9. Fluffy pumpkin fritters with kefir turn out tender and very fluffy. Serve the fritters with sour cream for the classic accompaniment, or with honey, jam, or maple syrup for sweeter variations. The bright orange color and subtle pumpkin flavor make these breakfast favorites year-round.

Tips and Tricks
Tip 1. Use sweet, dense pumpkin varieties like Hokkaido, butternut, or sugar pumpkin. Large jack-o-lantern pumpkins are stringy and watery, producing disappointing fritters. The smaller dessert pumpkins have dense, sweet, almost custard-like flesh that bakes into beautiful fritters. Quality pumpkin makes a noticeable difference in the finished result.
Tip 2. Let the batter rest at least 20 minutes before frying. The rest allows the flour to fully hydrate and the kefir-soda reaction to fully activate, producing maximally fluffy fritters. Skipping the rest results in denser, less appealing texture. The 20 minutes is non-negotiable for proper fluffiness. The same rest principle elevates other kefir-based batters including pancakes with jam inside.
Tip 3. Cover the pan during the second-side cook for extra fluffiness. The trapped steam continues lifting the fritters as they finish cooking, producing taller and lighter results than uncovered cooking. The same cover-and-steam principle works for many kinds of pancakes and fritters where lift matters.
Tip 4. Serve immediately for the best texture. Pumpkin fritters lose their fluffy character as they cool. For a crowd, keep finished fritters warm in a 90°C oven on a wire rack while you cook the rest of the batter. Pair with hot tea, coffee, or warm milk and a slice of homemade bread for a complete breakfast spread.
FAQ
Can I use canned pumpkin puree?+
Yes, with adjustments. Canned pumpkin is wetter than fresh grated pumpkin, so reduce the kefir by about a third to compensate. Use 100g of canned puree to replace the 150g of fresh peeled pumpkin. The flavor is slightly different — canned pumpkin has been pre-cooked and has a more concentrated taste. The texture also shifts toward smoother since there is no grated pumpkin texture in the batter.

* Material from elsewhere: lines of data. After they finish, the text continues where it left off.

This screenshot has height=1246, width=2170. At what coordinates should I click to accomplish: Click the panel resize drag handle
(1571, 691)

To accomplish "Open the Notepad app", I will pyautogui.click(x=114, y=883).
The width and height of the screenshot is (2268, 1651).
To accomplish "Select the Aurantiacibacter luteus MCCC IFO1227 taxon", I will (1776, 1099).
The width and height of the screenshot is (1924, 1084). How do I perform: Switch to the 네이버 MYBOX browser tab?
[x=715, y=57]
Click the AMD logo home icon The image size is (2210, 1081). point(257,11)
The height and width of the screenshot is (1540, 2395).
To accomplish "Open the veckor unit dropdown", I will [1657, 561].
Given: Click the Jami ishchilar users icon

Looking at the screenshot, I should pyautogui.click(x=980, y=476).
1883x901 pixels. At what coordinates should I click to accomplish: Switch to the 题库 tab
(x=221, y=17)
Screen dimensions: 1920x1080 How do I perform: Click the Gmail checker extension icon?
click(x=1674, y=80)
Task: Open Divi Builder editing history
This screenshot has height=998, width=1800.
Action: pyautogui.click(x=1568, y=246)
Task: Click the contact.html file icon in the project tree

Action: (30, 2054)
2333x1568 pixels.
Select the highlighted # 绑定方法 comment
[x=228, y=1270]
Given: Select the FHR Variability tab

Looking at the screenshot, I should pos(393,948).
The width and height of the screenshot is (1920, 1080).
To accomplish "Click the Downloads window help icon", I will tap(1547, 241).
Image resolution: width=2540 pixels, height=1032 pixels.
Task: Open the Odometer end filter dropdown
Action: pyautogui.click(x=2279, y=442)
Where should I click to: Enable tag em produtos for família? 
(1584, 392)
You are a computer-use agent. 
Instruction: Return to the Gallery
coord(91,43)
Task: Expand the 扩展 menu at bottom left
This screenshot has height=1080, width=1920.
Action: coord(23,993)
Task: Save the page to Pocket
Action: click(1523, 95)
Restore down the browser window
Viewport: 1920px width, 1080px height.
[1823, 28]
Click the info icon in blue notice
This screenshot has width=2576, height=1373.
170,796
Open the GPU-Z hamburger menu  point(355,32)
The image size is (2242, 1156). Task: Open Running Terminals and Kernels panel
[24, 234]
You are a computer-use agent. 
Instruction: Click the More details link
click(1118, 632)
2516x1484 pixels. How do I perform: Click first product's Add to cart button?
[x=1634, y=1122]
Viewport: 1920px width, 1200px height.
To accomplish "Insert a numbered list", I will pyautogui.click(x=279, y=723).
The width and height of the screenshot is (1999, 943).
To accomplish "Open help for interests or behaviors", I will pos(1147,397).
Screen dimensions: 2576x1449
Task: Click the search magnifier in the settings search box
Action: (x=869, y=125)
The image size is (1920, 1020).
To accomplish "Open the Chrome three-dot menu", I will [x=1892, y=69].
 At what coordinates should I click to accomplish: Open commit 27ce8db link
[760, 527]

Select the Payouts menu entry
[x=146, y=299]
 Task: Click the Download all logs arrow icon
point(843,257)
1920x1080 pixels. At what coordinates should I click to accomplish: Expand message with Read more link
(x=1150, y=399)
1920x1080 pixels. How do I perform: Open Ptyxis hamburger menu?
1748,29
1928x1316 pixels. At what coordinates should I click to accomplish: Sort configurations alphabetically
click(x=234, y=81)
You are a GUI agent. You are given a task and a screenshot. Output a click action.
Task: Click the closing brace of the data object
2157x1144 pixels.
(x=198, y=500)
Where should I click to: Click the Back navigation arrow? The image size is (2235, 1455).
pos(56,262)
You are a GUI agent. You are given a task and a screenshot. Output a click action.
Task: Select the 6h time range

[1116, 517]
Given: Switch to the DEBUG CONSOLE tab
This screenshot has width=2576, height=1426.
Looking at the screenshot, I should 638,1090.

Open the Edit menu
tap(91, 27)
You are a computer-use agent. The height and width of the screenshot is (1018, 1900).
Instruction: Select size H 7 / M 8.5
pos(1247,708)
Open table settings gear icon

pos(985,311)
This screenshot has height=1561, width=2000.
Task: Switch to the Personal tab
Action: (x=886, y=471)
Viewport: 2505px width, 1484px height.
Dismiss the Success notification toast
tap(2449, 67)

What can I substitute for kefir?+
Buttermilk works as a direct substitute. Plain yogurt thinned with milk to kefir consistency also works. Sour cream thinned with water makes another acceptable substitute. The acidity in kefir is what activates the baking soda for lift, so any acidic dairy works. Plain milk does not work because it lacks acidity — if using milk, add a tablespoon of vinegar or lemon juice to create the acidic environment the baking soda needs.
How long do the fritters keep?+
Best eaten the day they are made while the fluffy texture is at peak. Stored in the fridge in a sealed container, they keep for 2 days. Reheat briefly in the microwave or a low oven; both partially restore the fluffy texture. They freeze acceptably for a month but lose significant fluffiness upon thawing. For best quality, make smaller batches more often rather than large batches that linger past their peak.
Can I add other flavors to the fritters?+
Absolutely. Cinnamon, nutmeg, ginger, and cardamom all complement pumpkin beautifully. Vanilla extract adds warm aromatic depth. A handful of raisins, chopped walnuts, or chocolate chips folded in at the end add textural interest. Each addition shifts the flavor profile while maintaining the basic fluffy fritter concept. The recipe is highly forgiving of experimentation.